Осенью 1921 года Лева поступил сразу на два факультета Московской консерватории — композиторский и фортепианный.
«Я долго не мог решить, кем быть: хотелось стать композитором, и, пожалуй, такое желание было сильнее пианистического стремления. Все мои друзья были композиторами: В. Шебалин, М. Квадри, Д. Шостакович. Вся юность прошла под знаком увлечения сочинением музыки и старательных композиторских занятий под руководством Н.Я. Мясковского. Некоторые мои сочинения были напечатаны, исполнялись в концертах. Сейчас об этом уже никто и не вспоминает, да и сам я с течением времени имел мужество отдать себе отчет в степени своего композиторского дарования. Но если бы начинал жизнь сначала, то повторил бы свой юношеский путь с увлечением творчеством. Нет, время не было потеряно. Может быть, и гений Шопена, суть, форму, музыкальный язык его сочинений мне помогло понять то, что я сам сочинял музыку, познал сложности композиторского труда и особенности композиторского мышления».
Дебютное выступление Оборина состоялось в Ленинграде в самый канун нового, 1925 года. В серьезную, далекую «виртуозническому задору» программу этого концерта пианист включил и цикл «Причуды» Мясковского и «Quasi-сонату» Шебалина, в те времена еще студента консерватории.
В 1926 году Оборин завершил обучение в консерватории. Весной того года блистательно сыграв свою дипломную программу, он сразу занял место в первом ряду советских пианистов. Спустя два года Оборина зачислили ассистентом в класс Игумнова.
Когда, по окончании выпускного экзамена, Гнесина, горячо поздравляя своего бывшего воспитанника, предрекла ему мировую известность, немногие предполагали, что это сбудется так скоро. Однако уже в 1927 году Оборин выиграл международный шопеновский конкурс в Варшаве.
Подлинное значение варшавской победы молодого музыканта велико. Ведь то был первый выход советского пианизма на международную арену. Весьма доброжелательно отнесся к советским участникам конкурса лишь один из членов жюри — знаменитый польский композитор Кароль Шимановский, в целом жюри слушало их скорее предубежденно.
Выступления Оборина во всех трех турах конкурса оказались триумфальными.

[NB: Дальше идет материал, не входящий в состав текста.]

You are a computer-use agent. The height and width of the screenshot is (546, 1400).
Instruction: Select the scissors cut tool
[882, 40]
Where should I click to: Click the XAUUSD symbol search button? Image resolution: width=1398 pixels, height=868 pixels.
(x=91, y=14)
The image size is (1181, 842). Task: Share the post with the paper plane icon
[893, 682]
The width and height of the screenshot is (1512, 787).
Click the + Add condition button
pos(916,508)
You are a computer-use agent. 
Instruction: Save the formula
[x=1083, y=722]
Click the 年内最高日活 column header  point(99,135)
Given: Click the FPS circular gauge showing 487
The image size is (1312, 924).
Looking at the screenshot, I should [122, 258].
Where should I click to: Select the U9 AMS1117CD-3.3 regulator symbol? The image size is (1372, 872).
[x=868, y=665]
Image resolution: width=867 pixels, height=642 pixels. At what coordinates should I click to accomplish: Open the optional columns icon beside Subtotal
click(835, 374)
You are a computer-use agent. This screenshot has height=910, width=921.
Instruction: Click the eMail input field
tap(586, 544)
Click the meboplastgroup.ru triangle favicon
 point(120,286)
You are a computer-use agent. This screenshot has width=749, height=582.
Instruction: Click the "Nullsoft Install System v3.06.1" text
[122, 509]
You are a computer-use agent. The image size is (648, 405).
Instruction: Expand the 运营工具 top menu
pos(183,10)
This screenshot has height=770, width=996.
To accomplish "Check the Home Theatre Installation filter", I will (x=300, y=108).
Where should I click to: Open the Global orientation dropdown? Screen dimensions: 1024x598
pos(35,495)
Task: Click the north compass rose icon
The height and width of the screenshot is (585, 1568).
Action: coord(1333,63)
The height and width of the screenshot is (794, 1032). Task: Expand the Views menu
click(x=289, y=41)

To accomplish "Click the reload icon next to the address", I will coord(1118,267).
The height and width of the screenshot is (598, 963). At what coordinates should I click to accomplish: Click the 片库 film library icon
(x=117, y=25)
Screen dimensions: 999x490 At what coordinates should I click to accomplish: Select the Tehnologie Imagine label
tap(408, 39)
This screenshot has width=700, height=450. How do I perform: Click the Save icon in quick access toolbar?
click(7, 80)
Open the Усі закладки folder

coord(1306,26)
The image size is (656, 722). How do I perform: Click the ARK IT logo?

Понятна радость, с какой это было воспринято в нашей стране. «Известие о том, что „маленький большевик“ (как назвала его одна варшавская газета) получил первую премию и дар президента Польской республики, было сообщено в Москве с эстрады Большого зала во время происходившего симфонического концерта и вызвало энтузиазм», — вспоминает об этом А.А. Альшванг.